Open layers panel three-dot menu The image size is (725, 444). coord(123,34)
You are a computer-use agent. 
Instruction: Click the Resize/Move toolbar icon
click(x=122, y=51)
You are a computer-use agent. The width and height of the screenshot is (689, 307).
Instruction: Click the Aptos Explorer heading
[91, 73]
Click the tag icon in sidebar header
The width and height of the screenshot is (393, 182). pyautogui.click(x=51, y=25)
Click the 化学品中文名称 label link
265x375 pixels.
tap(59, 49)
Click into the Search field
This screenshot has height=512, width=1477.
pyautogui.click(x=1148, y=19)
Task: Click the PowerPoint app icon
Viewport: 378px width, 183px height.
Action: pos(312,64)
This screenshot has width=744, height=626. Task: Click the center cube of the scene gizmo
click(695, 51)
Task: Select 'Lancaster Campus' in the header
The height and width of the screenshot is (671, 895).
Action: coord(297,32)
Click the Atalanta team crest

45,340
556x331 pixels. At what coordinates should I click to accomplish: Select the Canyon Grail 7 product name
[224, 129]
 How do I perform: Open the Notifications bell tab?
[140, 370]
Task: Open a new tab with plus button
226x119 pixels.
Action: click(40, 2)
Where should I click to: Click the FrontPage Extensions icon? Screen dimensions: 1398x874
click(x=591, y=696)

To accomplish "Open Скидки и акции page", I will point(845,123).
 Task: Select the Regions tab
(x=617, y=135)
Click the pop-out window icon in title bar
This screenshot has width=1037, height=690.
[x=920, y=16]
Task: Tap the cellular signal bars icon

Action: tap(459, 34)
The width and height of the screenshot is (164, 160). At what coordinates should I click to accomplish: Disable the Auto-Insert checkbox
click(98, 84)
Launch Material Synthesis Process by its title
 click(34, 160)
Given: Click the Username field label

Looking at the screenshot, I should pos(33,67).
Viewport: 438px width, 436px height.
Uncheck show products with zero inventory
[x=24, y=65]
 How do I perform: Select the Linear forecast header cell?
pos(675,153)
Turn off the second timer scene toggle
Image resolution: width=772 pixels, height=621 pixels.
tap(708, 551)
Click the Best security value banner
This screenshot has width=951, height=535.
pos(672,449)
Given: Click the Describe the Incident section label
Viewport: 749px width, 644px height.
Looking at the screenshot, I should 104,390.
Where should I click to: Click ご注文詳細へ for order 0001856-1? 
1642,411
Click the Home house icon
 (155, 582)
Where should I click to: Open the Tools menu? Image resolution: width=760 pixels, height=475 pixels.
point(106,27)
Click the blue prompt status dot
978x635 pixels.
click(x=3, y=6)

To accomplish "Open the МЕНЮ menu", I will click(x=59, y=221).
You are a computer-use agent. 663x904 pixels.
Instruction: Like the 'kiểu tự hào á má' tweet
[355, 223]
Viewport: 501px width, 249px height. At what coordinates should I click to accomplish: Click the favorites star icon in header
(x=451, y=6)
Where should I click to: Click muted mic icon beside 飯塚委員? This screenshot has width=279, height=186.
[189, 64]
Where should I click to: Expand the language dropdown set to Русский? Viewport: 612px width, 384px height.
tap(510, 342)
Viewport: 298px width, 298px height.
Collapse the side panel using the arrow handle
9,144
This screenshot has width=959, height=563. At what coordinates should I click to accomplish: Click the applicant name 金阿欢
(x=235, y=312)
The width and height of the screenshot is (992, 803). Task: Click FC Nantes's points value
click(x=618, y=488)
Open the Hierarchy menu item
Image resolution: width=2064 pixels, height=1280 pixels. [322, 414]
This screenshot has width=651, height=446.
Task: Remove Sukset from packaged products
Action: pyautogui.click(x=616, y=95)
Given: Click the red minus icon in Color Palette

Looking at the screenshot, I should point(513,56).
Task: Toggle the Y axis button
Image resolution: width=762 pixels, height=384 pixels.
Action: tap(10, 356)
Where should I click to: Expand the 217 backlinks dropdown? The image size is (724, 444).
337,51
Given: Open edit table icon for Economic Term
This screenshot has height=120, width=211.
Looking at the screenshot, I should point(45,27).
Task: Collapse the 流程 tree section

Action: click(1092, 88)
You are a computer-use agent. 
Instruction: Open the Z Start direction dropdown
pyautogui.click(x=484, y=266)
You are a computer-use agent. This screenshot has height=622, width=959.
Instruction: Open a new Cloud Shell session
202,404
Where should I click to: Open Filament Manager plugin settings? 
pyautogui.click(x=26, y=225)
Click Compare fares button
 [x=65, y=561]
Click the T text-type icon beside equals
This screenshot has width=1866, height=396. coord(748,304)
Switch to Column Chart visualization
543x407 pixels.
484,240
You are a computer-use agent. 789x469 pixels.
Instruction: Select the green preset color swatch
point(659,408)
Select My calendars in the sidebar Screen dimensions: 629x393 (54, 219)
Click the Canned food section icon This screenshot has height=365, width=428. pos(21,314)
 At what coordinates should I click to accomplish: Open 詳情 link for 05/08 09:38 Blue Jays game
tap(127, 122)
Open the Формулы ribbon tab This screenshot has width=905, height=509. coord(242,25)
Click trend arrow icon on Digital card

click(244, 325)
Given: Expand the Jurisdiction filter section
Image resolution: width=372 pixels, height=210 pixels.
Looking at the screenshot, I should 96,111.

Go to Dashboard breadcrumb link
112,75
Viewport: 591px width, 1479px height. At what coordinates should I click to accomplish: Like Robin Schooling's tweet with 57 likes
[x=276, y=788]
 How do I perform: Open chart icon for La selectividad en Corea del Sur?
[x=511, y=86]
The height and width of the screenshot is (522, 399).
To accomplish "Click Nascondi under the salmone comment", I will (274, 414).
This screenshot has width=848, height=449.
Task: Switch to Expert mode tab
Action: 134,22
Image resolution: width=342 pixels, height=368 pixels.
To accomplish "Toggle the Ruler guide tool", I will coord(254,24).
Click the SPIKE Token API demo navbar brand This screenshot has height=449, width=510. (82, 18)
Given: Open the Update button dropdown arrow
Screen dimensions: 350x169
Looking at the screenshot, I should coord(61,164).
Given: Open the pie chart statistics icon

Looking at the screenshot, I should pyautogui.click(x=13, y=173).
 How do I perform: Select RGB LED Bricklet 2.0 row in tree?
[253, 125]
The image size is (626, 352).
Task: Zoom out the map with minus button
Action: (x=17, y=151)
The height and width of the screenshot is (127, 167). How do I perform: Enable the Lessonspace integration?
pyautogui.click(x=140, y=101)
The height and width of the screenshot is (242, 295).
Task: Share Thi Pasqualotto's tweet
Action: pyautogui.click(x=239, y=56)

※

▶ WORK INSTRUCTION:
Copy out, exactly and alone, the lines of the entries above between the ones holding "Task: Toggle the Y axis button" and "Image resolution: width=342", inclusive.

▶ EXPECTED ANSWER:
Task: Toggle the Y axis button
Image resolution: width=762 pixels, height=384 pixels.
Action: tap(10, 356)
Where should I click to: Expand the 217 backlinks dropdown? The image size is (724, 444).
337,51
Given: Open edit table icon for Economic Term
This screenshot has height=120, width=211.
Looking at the screenshot, I should point(45,27).
Task: Collapse the 流程 tree section

Action: click(1092, 88)
You are a computer-use agent. 
Instruction: Open the Z Start direction dropdown
pyautogui.click(x=484, y=266)
You are a computer-use agent. This screenshot has height=622, width=959.
Instruction: Open a new Cloud Shell session
202,404
Where should I click to: Open Filament Manager plugin settings? 
pyautogui.click(x=26, y=225)
Click Compare fares button
 [x=65, y=561]
Click the T text-type icon beside equals
This screenshot has width=1866, height=396. coord(748,304)
Switch to Column Chart visualization
543x407 pixels.
484,240
You are a computer-use agent. 789x469 pixels.
Instruction: Select the green preset color swatch
point(659,408)
Select My calendars in the sidebar Screen dimensions: 629x393 (54, 219)
Click the Canned food section icon This screenshot has height=365, width=428. pos(21,314)
 At what coordinates should I click to accomplish: Open 詳情 link for 05/08 09:38 Blue Jays game
tap(127, 122)
Open the Формулы ribbon tab This screenshot has width=905, height=509. coord(242,25)
Click trend arrow icon on Digital card

click(244, 325)
Given: Expand the Jurisdiction filter section
Image resolution: width=372 pixels, height=210 pixels.
Looking at the screenshot, I should 96,111.

Go to Dashboard breadcrumb link
112,75
Viewport: 591px width, 1479px height. At what coordinates should I click to accomplish: Like Robin Schooling's tweet with 57 likes
[x=276, y=788]
 How do I perform: Open chart icon for La selectividad en Corea del Sur?
[x=511, y=86]
The height and width of the screenshot is (522, 399).
To accomplish "Click Nascondi under the salmone comment", I will (274, 414).
This screenshot has width=848, height=449.
Task: Switch to Expert mode tab
Action: 134,22
Image resolution: width=342 pixels, height=368 pixels.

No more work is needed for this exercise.